Pandemi virus corona memang mengubah perilaku seksual. Tren sexting dan video call pun meningkat pesat. Menurut riset Khoros—lembaga riset media sosial yang berbasis di Texas—pada rentang Maret hingga April, terjadi kenaikan 384 persen konten seks di Twitter, dengan penggunaan emoji terong dan persik sebagai simbol kelamin laki-laki dan perempuan naik hingga 46 persen.
Beberapa peneliti berpendapat, situasi karantina membuat individu mudah stres, dan sexting menjadi salah satu cara untuk melepas stres.
“Beberapa orang lebih nyaman mengekspresikan aktivitas seksualnya di internet. Kondisi paksa yang menyebabkan diri tak bisa bertemu secara langsung ini memberi rasa bebas karena mereka tak bisa begitu saja ketemuan dan melakukan seks,” ujar Dr. Helen Fisher, antropolog The Kinsey Institute kepada New York Post.
Denrich Suryadi, psikolog dan dosen psikologi di Universitas Tarumangera, menyebut sexting sebagi bentuk komunikasi untuk meningkatkan kedekatan seksual dengan pasangan. Ia membangkitkan hasrat dan imajinasi seksual yang berujung pada membangun keintiman dengan pasangan.
Menurut Denrich, sexting tak masalah asal atas kesepakatan kedua belah pihak. Tapi, imbuhnya, VCS beda lagi.
“Kalau kayak video seks gitu sih menurut saya bahayanya ketika kita menggunakan media-media aplikasi medsos kayak Twitter. Khawatirnya bukan hanya tersebar untuk pasangan saja, tapi bisa ke orang lain juga.”
Keberanian melakukan VCS, menurutnya, menuntut kewaspadaan tinggi. “Kalau berani melakukan itu, artinya berani dengan konsekuensinya, dengan risikonya.”
Psikolog sekaligus seksolog Zoya Amirin menilai bahwa meski kedekatan emosi bisa dibangun melalui sexting, namun hal tersebut akan mempercepat terjadinya kebosanan. Menurut Zoya, di masa pendemi ini justru diperlukan obrolan-obrolan yang lebih bermakna dengan tatap muka melalui video call.
“Jadi meskipun sedang LDR karena pandemi, kencan bisa dilakukan secaraonline. Misalnya sambil video call dengan pasangan, sama-sama nonton film bareng, terus sambil chatting dan ngobrolin film yang ditonton bersama. Jadi seolah-olah dia berada di sebelah kamu,” ujar Zoya Amirin kepada kumparan, Sabtu (30/5).
Aktivitas seperti itu justru lebih bisa meningkatkan keintiman, meningkatkan emotional connection ketimbang sexting. Sebab, ibarat makanan,sexting dan VCS hanyalah menu pendamping atau side dish belaka.

———

- _Tugas Kerja 1_: Menurut teks tentang sexting di masa pandemi, berapa persen kenaikan konten seks di Twitter pada rentang Maret hingga April?
- _Tugas Kerja 2_: Tulis ulang bagian teks tentang sexting mulai dari "Keberanian melakukan VCS, menurutnya, menuntut" sampai dengan "kumparan, Sabtu (30/5).", dan ganti "video call" menjadi "panggilan video".

———

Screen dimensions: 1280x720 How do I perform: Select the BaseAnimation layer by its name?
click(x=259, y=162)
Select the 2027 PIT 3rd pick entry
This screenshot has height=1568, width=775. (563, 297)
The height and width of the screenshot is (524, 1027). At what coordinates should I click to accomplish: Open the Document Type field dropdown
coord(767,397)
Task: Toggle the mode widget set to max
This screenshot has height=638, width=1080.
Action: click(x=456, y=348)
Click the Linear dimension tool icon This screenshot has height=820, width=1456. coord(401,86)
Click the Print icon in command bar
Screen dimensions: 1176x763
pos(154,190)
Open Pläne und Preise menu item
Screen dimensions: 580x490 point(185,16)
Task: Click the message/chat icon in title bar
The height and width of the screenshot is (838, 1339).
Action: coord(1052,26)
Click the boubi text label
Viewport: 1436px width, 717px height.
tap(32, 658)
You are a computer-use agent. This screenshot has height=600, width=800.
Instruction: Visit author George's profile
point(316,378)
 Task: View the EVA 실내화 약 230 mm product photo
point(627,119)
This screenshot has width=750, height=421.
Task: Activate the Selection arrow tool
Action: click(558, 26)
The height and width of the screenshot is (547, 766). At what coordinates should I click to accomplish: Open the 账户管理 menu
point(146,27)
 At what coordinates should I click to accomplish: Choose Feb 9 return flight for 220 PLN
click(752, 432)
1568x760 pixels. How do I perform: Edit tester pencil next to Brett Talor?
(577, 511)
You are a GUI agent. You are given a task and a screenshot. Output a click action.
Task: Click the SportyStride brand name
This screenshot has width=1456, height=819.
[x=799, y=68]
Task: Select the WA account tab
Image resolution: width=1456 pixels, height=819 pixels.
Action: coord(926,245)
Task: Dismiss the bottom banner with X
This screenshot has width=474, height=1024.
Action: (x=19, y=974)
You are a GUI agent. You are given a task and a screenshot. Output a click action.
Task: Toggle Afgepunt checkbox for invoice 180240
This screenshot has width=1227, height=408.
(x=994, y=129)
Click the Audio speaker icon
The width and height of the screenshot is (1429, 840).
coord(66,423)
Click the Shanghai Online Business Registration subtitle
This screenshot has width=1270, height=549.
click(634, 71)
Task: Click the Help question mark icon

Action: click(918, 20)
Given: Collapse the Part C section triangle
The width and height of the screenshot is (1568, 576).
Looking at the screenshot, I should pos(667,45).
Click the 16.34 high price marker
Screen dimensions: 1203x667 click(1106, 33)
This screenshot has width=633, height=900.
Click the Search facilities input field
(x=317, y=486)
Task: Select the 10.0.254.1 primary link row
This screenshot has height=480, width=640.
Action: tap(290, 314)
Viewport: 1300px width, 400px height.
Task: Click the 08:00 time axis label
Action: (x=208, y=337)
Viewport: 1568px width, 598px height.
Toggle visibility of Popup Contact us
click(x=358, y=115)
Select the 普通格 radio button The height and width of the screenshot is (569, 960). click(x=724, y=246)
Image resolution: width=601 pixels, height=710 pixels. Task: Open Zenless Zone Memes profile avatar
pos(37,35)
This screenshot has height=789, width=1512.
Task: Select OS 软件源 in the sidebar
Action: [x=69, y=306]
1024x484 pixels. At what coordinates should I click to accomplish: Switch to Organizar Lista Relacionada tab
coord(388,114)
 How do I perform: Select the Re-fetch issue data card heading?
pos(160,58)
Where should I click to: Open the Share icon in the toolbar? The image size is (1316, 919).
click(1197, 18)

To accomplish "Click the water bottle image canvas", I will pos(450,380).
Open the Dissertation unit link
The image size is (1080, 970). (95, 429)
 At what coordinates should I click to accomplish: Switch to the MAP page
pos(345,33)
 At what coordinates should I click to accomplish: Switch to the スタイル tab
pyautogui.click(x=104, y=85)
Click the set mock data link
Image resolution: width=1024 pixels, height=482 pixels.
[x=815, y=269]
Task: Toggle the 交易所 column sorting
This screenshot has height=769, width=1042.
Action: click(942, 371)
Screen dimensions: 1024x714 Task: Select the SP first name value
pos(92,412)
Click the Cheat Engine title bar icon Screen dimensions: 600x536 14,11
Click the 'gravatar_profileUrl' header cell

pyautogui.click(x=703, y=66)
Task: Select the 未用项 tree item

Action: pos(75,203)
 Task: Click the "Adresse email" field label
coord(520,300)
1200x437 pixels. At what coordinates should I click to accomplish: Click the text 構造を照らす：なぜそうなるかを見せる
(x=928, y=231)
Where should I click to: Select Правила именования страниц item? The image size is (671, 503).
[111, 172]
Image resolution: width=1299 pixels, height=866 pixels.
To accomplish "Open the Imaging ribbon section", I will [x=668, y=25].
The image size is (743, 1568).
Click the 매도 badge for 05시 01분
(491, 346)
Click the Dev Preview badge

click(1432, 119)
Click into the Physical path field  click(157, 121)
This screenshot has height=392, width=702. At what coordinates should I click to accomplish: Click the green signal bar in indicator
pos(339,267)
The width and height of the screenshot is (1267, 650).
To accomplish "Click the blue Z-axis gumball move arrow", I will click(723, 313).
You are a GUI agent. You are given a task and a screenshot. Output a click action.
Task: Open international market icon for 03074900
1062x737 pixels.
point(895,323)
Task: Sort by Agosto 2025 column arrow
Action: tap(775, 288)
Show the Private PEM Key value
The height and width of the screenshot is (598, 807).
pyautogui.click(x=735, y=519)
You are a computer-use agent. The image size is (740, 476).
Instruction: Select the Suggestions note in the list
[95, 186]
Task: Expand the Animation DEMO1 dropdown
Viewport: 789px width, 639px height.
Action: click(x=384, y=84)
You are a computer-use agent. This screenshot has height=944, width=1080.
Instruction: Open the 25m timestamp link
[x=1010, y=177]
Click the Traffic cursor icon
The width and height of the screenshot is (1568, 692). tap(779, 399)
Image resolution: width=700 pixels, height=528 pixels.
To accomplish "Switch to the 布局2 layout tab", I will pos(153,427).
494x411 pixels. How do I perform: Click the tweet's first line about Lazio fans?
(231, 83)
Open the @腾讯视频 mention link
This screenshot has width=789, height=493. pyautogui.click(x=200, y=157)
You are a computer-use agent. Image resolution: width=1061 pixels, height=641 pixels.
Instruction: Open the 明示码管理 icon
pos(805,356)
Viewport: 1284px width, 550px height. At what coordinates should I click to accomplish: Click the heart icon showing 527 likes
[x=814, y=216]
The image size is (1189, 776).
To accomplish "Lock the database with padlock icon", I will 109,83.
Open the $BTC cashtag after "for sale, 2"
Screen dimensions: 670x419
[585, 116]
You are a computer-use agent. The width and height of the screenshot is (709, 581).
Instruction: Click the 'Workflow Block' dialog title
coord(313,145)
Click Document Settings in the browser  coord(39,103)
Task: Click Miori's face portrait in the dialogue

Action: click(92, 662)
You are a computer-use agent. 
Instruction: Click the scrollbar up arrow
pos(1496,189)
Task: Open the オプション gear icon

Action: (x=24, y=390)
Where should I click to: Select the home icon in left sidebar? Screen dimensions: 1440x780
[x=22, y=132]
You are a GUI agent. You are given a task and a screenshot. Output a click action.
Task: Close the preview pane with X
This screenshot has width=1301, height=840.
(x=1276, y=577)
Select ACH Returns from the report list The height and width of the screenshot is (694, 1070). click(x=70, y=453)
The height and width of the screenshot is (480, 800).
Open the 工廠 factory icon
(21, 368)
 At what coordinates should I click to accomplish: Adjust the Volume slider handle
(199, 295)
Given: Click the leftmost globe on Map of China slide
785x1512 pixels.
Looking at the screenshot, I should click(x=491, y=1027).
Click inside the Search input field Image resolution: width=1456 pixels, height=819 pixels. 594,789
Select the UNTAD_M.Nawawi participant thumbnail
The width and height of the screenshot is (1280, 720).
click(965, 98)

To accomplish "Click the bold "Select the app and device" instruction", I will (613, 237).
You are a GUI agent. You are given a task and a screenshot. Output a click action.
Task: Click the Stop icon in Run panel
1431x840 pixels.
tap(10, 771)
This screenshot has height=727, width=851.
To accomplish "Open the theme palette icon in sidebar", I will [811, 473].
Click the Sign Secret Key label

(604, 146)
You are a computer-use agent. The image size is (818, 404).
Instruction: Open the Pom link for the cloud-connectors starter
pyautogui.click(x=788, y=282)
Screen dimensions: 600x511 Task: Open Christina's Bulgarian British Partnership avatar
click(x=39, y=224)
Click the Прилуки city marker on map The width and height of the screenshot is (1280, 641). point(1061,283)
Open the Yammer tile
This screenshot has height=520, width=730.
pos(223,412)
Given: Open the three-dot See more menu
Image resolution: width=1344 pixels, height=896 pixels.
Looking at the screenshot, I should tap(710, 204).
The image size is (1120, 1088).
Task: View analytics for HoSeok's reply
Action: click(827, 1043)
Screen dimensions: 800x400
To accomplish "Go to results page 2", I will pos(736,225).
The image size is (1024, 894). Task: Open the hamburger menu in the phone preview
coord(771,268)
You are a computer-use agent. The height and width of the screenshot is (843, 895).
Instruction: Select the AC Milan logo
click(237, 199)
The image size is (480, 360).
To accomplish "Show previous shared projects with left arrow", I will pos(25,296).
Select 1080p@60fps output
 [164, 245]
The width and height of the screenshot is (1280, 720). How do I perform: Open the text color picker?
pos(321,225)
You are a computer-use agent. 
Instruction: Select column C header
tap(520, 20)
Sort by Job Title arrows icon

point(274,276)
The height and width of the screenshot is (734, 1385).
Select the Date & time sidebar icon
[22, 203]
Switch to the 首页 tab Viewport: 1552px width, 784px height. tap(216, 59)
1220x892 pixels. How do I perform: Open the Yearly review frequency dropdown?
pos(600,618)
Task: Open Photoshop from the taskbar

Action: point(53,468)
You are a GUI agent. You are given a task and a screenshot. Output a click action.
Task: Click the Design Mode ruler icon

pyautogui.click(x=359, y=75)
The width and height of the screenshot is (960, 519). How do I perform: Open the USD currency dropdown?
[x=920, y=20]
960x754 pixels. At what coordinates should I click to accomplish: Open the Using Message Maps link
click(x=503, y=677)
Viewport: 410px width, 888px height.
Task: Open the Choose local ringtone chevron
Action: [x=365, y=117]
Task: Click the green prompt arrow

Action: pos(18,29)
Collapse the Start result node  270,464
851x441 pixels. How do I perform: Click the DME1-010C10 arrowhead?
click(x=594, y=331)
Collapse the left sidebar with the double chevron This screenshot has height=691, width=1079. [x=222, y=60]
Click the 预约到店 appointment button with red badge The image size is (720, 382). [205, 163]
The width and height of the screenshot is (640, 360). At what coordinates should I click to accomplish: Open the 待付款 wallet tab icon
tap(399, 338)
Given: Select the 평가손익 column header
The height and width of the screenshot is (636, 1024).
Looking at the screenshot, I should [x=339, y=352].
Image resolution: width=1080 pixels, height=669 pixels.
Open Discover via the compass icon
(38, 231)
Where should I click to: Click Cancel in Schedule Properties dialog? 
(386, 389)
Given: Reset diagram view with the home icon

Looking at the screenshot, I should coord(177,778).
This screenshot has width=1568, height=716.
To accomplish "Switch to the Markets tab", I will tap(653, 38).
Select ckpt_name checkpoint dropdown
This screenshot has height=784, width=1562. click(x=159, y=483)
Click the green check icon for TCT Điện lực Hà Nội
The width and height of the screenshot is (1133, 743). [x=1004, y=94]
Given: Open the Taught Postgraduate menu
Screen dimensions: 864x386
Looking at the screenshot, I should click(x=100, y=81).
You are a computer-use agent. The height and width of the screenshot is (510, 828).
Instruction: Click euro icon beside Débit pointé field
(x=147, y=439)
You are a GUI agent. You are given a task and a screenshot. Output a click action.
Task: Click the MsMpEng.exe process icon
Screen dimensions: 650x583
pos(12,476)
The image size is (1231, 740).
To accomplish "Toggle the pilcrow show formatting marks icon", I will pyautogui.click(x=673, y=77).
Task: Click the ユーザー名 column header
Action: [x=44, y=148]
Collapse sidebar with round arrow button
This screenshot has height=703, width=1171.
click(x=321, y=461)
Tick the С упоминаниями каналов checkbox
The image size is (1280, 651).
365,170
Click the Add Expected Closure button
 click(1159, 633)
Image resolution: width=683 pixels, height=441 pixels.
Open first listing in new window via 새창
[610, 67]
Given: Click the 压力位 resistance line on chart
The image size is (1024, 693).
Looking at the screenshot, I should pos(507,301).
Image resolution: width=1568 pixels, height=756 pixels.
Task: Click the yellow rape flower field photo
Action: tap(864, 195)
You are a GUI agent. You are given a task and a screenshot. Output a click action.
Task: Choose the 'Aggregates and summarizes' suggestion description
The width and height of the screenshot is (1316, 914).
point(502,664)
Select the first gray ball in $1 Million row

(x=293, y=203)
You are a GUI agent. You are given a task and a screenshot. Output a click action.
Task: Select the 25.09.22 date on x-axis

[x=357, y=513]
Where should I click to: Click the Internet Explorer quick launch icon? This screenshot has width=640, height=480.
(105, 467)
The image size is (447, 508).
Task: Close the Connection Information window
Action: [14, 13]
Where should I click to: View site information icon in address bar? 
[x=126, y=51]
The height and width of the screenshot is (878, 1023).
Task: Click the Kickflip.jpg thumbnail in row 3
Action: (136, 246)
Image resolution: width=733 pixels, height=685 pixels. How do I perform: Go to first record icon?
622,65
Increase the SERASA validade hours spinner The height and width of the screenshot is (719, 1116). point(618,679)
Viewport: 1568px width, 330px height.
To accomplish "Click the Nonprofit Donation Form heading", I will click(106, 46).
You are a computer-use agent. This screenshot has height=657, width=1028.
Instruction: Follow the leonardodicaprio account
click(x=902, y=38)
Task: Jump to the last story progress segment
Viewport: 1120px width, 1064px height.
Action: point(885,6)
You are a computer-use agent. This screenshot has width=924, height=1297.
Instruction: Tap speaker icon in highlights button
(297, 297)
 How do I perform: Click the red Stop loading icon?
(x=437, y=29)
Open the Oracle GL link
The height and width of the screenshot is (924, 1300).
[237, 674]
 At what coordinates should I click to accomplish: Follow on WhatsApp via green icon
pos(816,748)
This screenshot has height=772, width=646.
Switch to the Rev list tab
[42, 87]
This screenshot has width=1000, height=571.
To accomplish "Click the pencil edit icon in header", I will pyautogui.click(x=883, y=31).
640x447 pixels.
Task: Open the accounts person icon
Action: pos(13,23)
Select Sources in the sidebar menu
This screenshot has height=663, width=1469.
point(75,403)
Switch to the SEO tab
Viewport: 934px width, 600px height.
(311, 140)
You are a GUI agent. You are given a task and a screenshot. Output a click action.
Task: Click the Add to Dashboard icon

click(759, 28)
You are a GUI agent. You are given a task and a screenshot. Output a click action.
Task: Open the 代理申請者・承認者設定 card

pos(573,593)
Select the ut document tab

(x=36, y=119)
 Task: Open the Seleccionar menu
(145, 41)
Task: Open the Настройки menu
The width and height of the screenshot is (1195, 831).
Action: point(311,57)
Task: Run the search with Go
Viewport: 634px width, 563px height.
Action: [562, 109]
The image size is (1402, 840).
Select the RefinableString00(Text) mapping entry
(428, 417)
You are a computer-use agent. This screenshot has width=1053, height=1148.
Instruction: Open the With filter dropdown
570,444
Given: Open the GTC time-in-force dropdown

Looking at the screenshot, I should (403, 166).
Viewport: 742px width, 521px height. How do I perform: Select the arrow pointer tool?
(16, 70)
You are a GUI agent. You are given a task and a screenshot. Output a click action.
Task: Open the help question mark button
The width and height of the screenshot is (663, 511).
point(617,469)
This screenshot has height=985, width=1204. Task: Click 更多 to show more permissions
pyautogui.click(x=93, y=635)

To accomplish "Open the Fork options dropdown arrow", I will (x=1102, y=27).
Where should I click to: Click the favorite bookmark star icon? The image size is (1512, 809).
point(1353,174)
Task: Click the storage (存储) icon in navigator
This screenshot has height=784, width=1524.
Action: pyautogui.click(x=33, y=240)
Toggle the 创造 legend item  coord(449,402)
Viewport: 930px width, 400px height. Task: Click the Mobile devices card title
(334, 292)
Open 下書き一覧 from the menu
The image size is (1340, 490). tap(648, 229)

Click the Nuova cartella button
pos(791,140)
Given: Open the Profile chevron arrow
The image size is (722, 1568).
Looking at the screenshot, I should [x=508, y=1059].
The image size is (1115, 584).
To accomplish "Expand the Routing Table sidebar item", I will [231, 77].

———

- _Jawaban Anda 1_: 384 persen.

- _Jawaban Anda 2_:
Keberanian melakukan VCS, menurutnya, menuntut kewaspadaan tinggi. “Kalau berani melakukan itu, artinya berani dengan konsekuensinya, dengan risikonya.”
Psikolog sekaligus seksolog Zoya Amirin menilai bahwa meski kedekatan emosi bisa dibangun melalui sexting, namun hal tersebut akan mempercepat terjadinya kebosanan. Menurut Zoya, di masa pendemi ini justru diperlukan obrolan-obrolan yang lebih bermakna dengan tatap muka melalui panggilan video.
“Jadi meskipun sedang LDR karena pandemi, kencan bisa dilakukan secaraonline. Misalnya sambil panggilan video dengan pasangan, sama-sama nonton film bareng, terus sambil chatting dan ngobrolin film yang ditonton bersama. Jadi seolah-olah dia berada di sebelah kamu,” ujar Zoya Amirin kepada kumparan, Sabtu (30/5).